YOUR INSTRUCTIONS -
Continue the patch message below about building a guest e820 table, starting right after its last line.

TEXT -
From: Tiejun Chen <tiejun.chen@intel.com>

Here we'll construct a basic guest e820 table via
XENMEM_set_memory_map. This table includes lowmem, highmem
and RDMs if they exist, and hvmloader would need this info
later.

Note this guest e820 table would be same as before if the
platform has no any RDM or we disable RDM (by default).

CC: Ian Jackson <ian.jackson@eu.citrix.com>
CC: Stefano Stabellini <stefano.stabellini@eu.citrix.com>
CC: Ian Campbell <ian.campbell@citrix.com>
CC: Wei Liu <wei.liu2@citrix.com>
Signed-off-by: Tiejun Chen <tiejun.chen@intel.com>
Acked-by: Ian Jackson <ian.jackson@eu.citrix.com>
Checked-by: Ian Jackson <ian.jackson@eu.citrix.com>
---
 tools/libxl/libxl_arch.h |    7 ++++
 tools/libxl/libxl_arm.c  |    8 +++++
 tools/libxl/libxl_dom.c  |    5 +++
 tools/libxl/libxl_x86.c  |   83 ++++++++++++++++++++++++++++++++++++++++++++++
 4 files changed, 103 insertions(+)

RECORDED DATA -
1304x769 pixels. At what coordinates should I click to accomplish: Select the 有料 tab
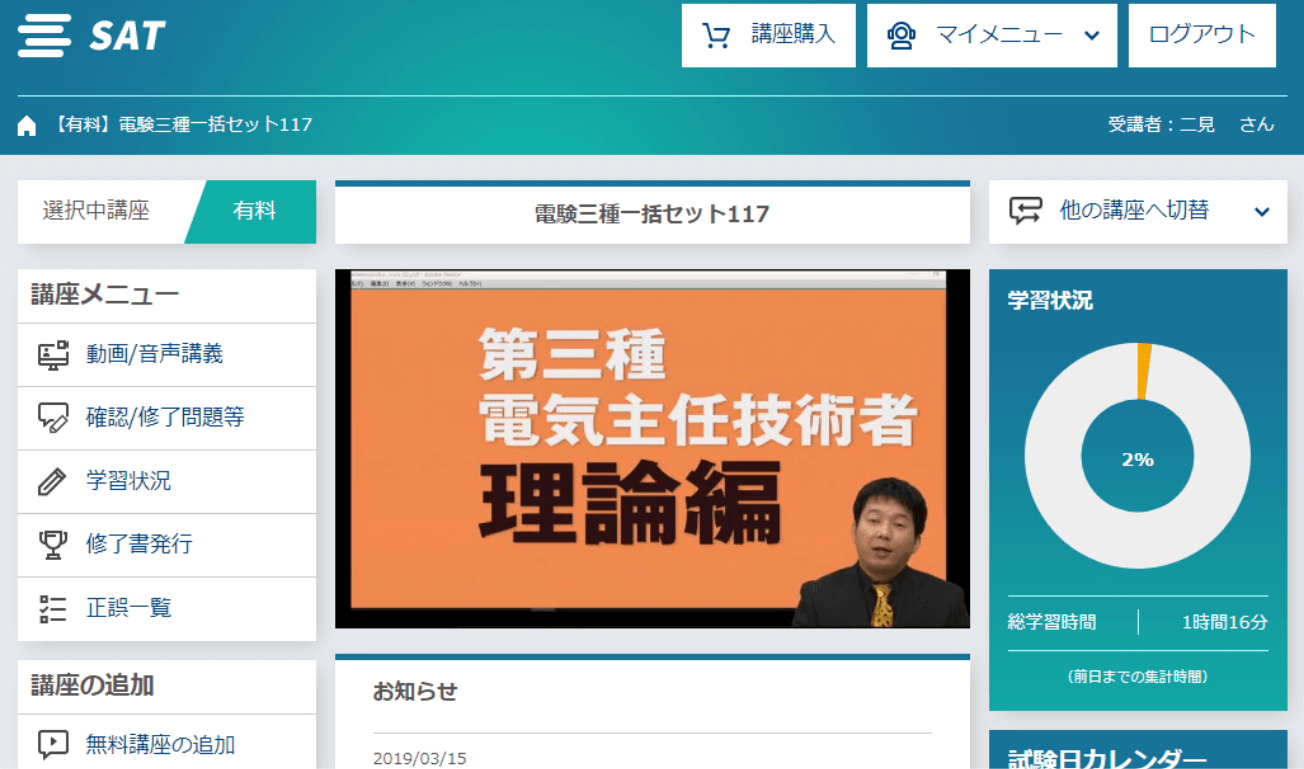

RESULT OF THE TASK -
diff --git a/tools/libxl/libxl_arch.h b/tools/libxl/libxl_arch.h
index 9a80d43..bd030b6 100644
--- a/tools/libxl/libxl_arch.h
+++ b/tools/libxl/libxl_arch.h
@@ -55,4 +55,11 @@ int libxl__arch_vnuma_build_vmemrange(libxl__gc *gc,
 _hidden
 int libxl__arch_domain_map_irq(libxl__gc *gc, uint32_t domid, int irq);
 
+/* arch specific to construct memory mapping function */
+_hidden
+int libxl__arch_domain_construct_memmap(libxl__gc *gc,
+                                        libxl_domain_config *d_config,
+                                        uint32_t domid,
+                                        struct xc_hvm_build_args *args);
+
 #endif
diff --git a/tools/libxl/libxl_arm.c b/tools/libxl/libxl_arm.c
index d306905..42ab6d8 100644
--- a/tools/libxl/libxl_arm.c
+++ b/tools/libxl/libxl_arm.c
@@ -969,6 +969,14 @@ int libxl__arch_domain_map_irq(libxl__gc *gc, uint32_t domid, int irq)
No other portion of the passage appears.